3. Despite these differences, both LR and NR neurons exhibited a large, fast after-hyperpolarization (AHP), suggesting this feature might be a fundamental characteristic of BD neurons related to their spiking abilities.
4. That chronic lithium treatment reduced hyperexcitability in LR neurons but not in NR neurons.
The fact that Stern et al found substantial electrophysiological differences between LR and NR neurons, suggested that it was possible to distinguish neurons from either LR or NR based purely on their functional properties. To test if this was possible, the authors took the electrophysiological data obtained from 5 patient iPSCs with known responses to lithium and used it to train an effective naïve Bayes classifier. The aim was to develop a predictive machine learning approach that could then be used to predict (classify) if iPSC-neurons derived from a BD patient would respond to lithium or not. With an accuracy exceeding 92%, this classifier made it possible to determine if iPSC-neurons derived from a bipolar disorder patient with unknown responsiveness to lithium would exhibit positive treatment response.
Some take home thoughts from this study:
• The differential response to lithium treatment between LR and NR neurons suggests distinct underlying mechanisms in BD pathophysiology and supports the use of iPSC-derived neurons as a model for studying BD and other psychiatric disorders.

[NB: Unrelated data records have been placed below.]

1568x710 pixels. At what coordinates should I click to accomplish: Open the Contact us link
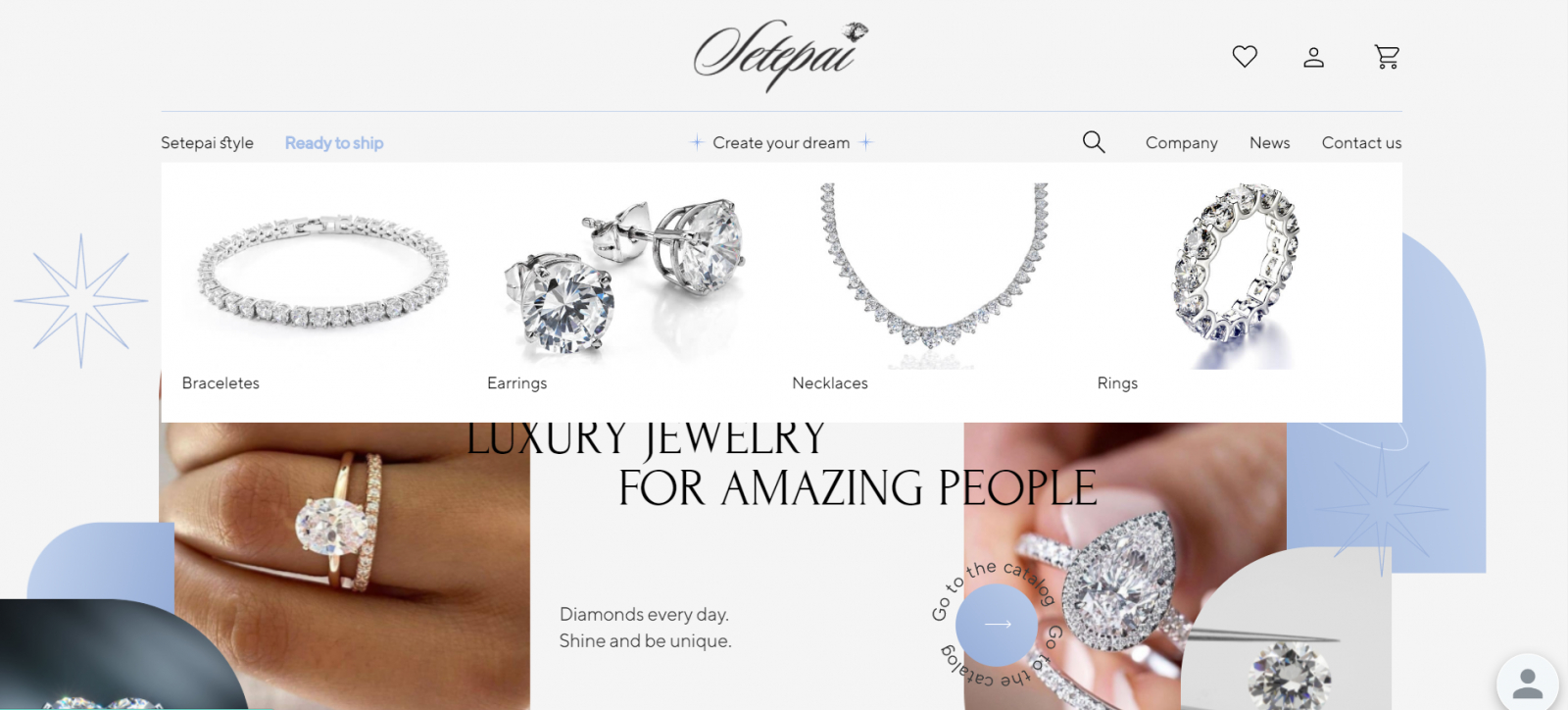click(x=1361, y=143)
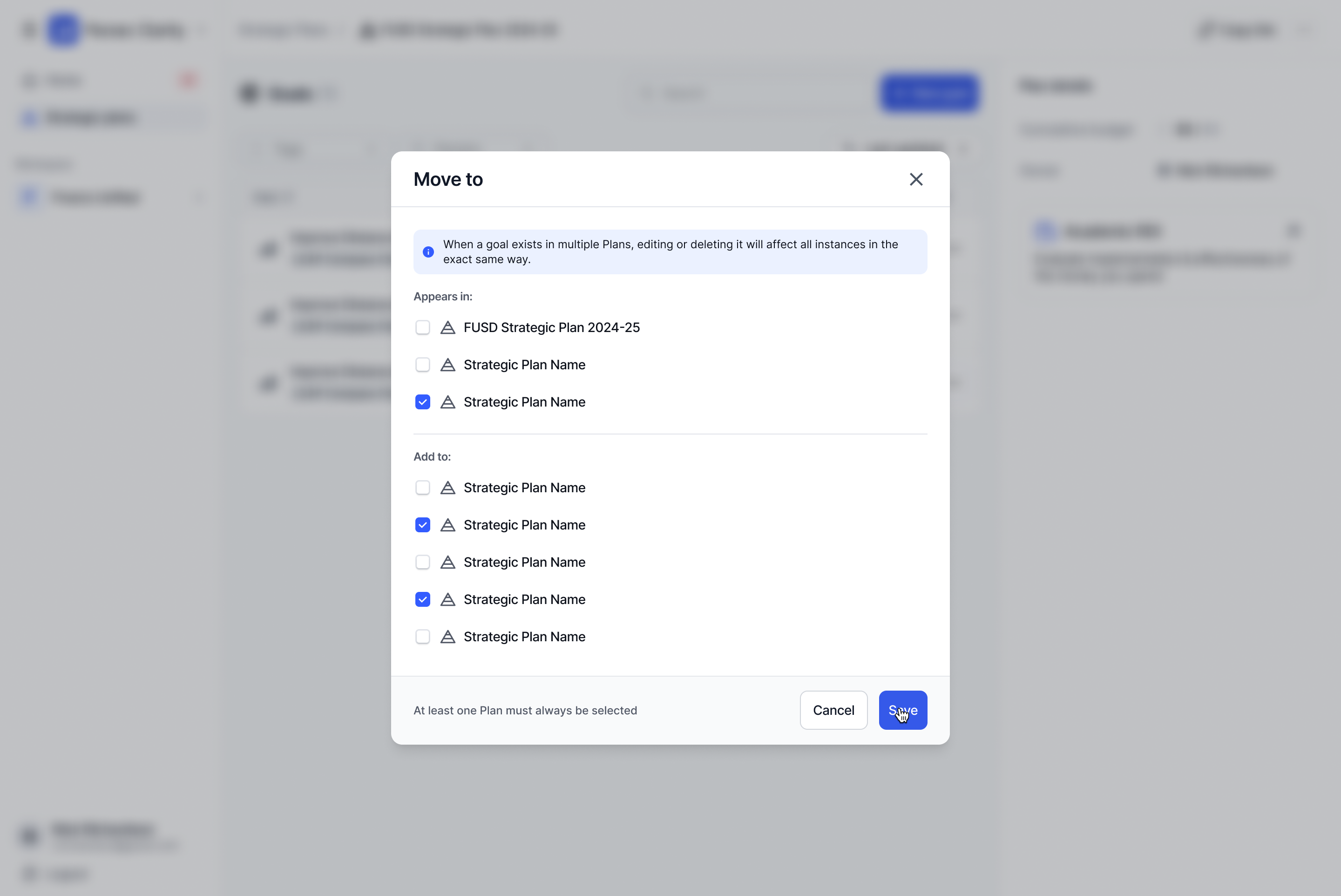Viewport: 1341px width, 896px height.
Task: Click plan icon of second Appears in item
Action: point(448,365)
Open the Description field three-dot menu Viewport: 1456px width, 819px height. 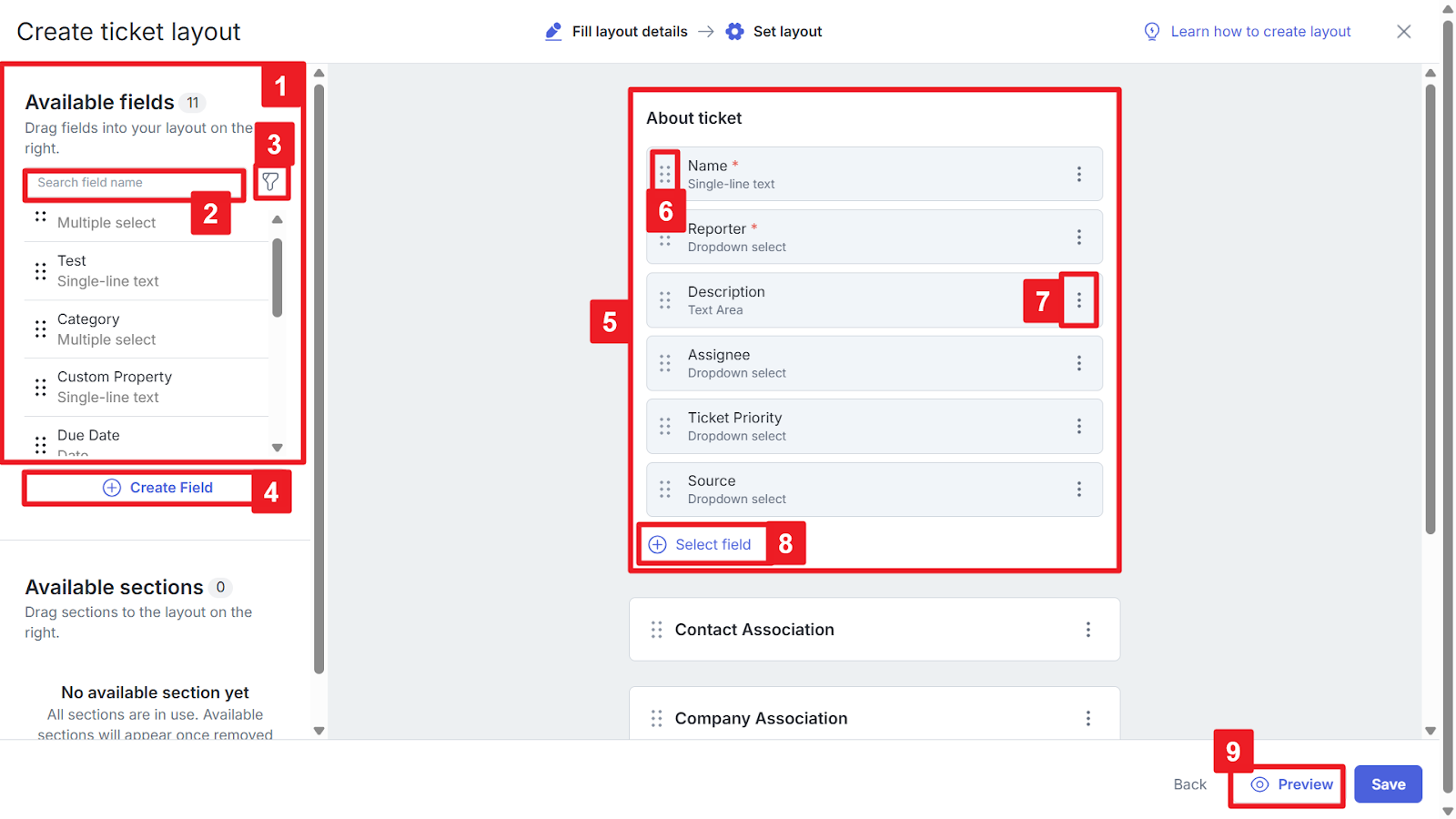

• The study supports the hyperexcitability phenotype in BD and introduces a potential model to distinguish BD subtypes based on neuron response to lithium. The results also suggest the large fast AHP as a key feature in BD neurons, contributing to their fast spiking capabilities, which could be a target for future therapeutic interventions.
• It is also important to recognize the potential for using patient-derived iPSCs to model psychiatric disorders, the significance of electrophysiological profiling in understanding and potentially predicting treatment responses, and the innovative use of machine learning in biomedical research. Additionally, it’s crucial to appreciate the complexity of BD as a disorder with potentially distinct subtypes that may require tailored therapeutic strategies.